Even if the attacker is unable to read the intercepted data, he can replay the message at a later time. He captures the traffic and then retransmits it over the wire to the destination computer. A great example of this occurred recently when I was listening to streaming music over the Internet. My office coworker, who didn't like my taste in music, captured the stream for a few seconds and retransmitted the stream over the same wire. This completely confused my audio player, and it promptly errored, stopping the "offensive" music.

Brute Force Attack

A brute force attack occurs when data is encrypted and, typically, the algorithm is a known algorithm. However, because the attacker does not know the key, after he or she captures the encrypted data, he or she must use a powerful computer to crack the encryption by guessing at the key.

In the past, this was not a serious threat. But with today's processors and the speed at which the key can be guessed, a brute force attacker should be considered a serious threat. A hacker can now buy a kit (such as L0pthcrack to crack Windows NT passwords) to build his own hard-ware solution specifically designed for key cracking.

One of the most obvious ways you can make it more difficult for someone to commit a brute force attack is to increase the frequency with which keys are changed. You should consider this when defining your computer policies. Many brute force attack utilities are available on the Internet.

Password Guessers and Dictionary Attacks

As the name implies, a password guesser is a routine in which a computer tries to guess passwords, usually by selecting words from the dictionary and then appending common characters. It is important to educate your network users about the importance of using secure passwords, passwords that include different cases, numbers, and even punctuation marks. Even with advanced user education, it is generally a good idea to enforce policies so that the passwords users choose must meet predefined criteria.

Social Attack Strategies

Probably the most common way to bypass security is to take advantage of people. You can have the highest level of encryption, the most complicated password, and the best laid security plans of any organization, but if an attacker poses as a help desk employee and convinces a user to give his or her password over the phone, all your well-laid network plans are for naught.

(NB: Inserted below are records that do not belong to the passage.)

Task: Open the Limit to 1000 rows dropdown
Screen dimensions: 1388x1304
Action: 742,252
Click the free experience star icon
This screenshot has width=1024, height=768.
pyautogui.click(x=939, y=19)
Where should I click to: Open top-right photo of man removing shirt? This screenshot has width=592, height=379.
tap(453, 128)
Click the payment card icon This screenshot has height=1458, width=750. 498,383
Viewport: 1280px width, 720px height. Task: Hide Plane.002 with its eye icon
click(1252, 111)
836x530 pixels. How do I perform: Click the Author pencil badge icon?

Social attacks are not limited to telephone calls; users who write passwords on notepaper or Post-it Notes run the risk of having their passwords collected by coworkers, office visitors, or the janitor.

A common practice in cities is for hackers to dig through dumpsters and collect Post-it Notes to search for written passwords. The best defense is to make sure you implement a training plan for all network users. There are other strategies, such as smart cards and certificate-based strategies, that help prevent this problem, but it all boils down to the important fact that your users need to understand the risks and to treat security as a high priority.

Summary of Network Attack Methods

The most important thing to realize about network attacks is that with unsecured network traffic—which is what most people have at this point—you do not have anything protecting your data. If a person on your network, authorized or unauthorized, is listening to traffic on the wire, he can capture anything that is transmitted. Without any encryption in place, even a novice can capture all email from various computers and read through private email as it is being transmitted over the wire. This works in contrast to an attack on a server. It is much harder to attack a server because, at the very least, server-based permissions or access control lists (ACLs) will serve as protection.

The goal of a VPN is to protect the data that is transmitted over a network so vulnerable applications like Telnet, FTP, and POP3 will be protected. Although today's network administrators protect against simple captures of usernames and passwords, with a complete network encryption solution, all data can be protected. This level of security will protect the corporate data over all types of network links, both LAN and WAN.